Work to do:
List every line of the data below that contains the word "icon".

Data for this exercise:

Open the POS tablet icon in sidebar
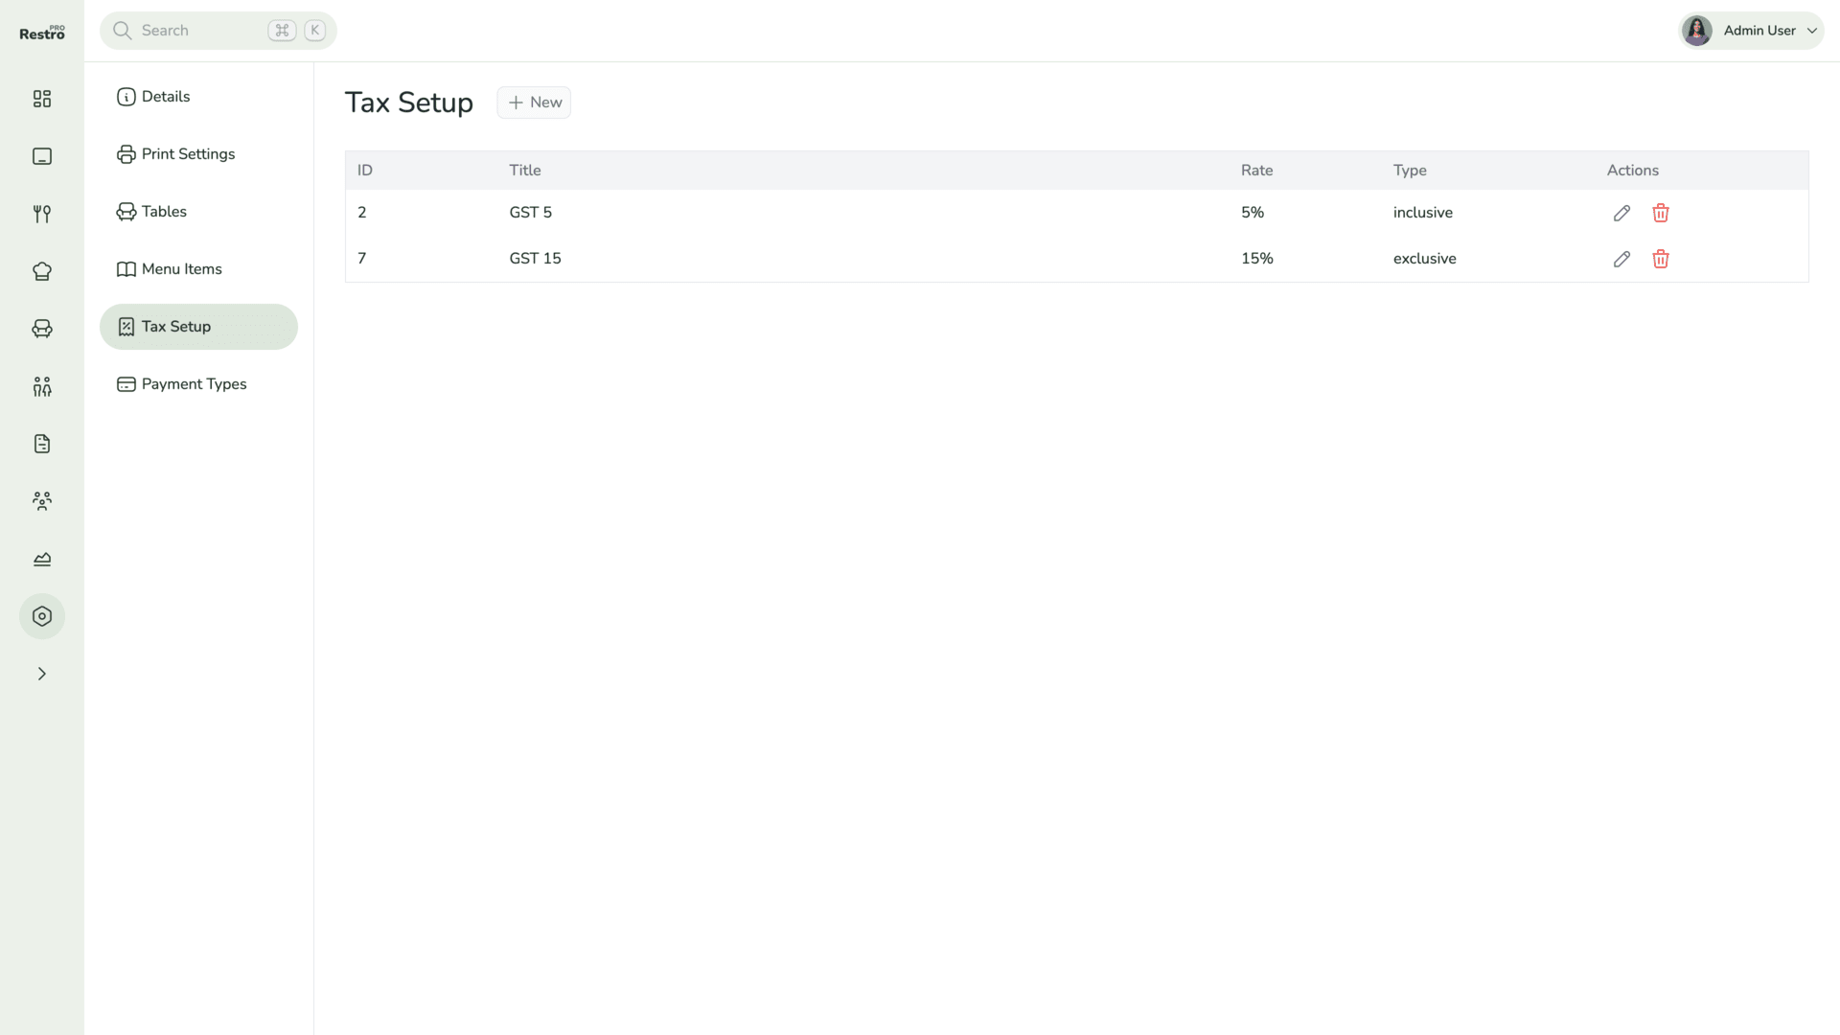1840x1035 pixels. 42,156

...

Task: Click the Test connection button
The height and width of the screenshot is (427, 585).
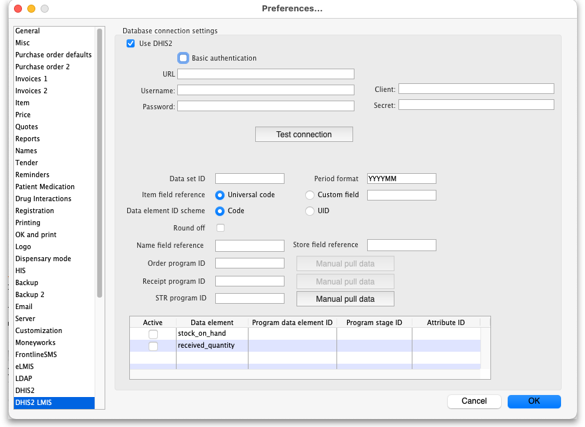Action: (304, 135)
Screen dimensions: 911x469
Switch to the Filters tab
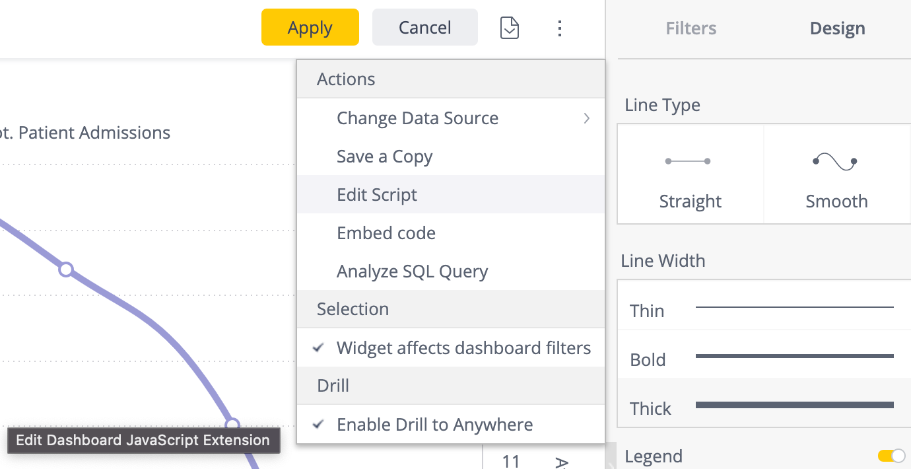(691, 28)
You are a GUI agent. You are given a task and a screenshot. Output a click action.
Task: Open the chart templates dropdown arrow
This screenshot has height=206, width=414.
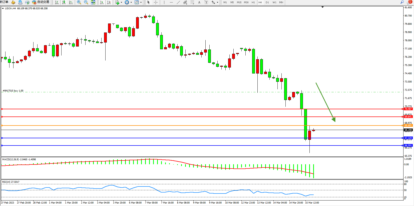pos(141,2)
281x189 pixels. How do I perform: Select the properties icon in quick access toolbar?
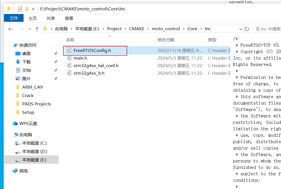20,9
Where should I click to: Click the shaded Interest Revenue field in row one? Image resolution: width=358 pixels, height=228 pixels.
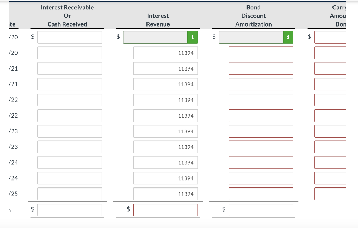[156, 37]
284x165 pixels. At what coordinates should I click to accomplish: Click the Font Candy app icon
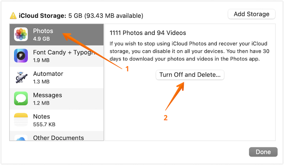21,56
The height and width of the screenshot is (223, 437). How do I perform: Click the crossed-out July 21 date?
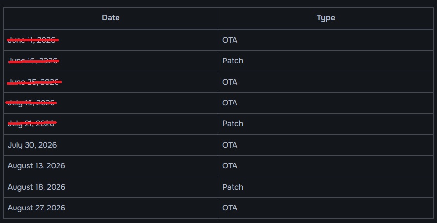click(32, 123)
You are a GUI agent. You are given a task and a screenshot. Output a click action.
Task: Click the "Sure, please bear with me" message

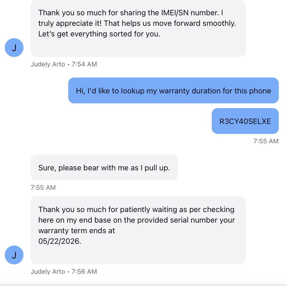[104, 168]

Complete response:
Open the POS tablet icon in sidebar
281x189 pixels. How do I perform: Select the properties icon in quick access toolbar?
284x165 pixels. At what coordinates should I click to accomplish: Click the Font Candy app icon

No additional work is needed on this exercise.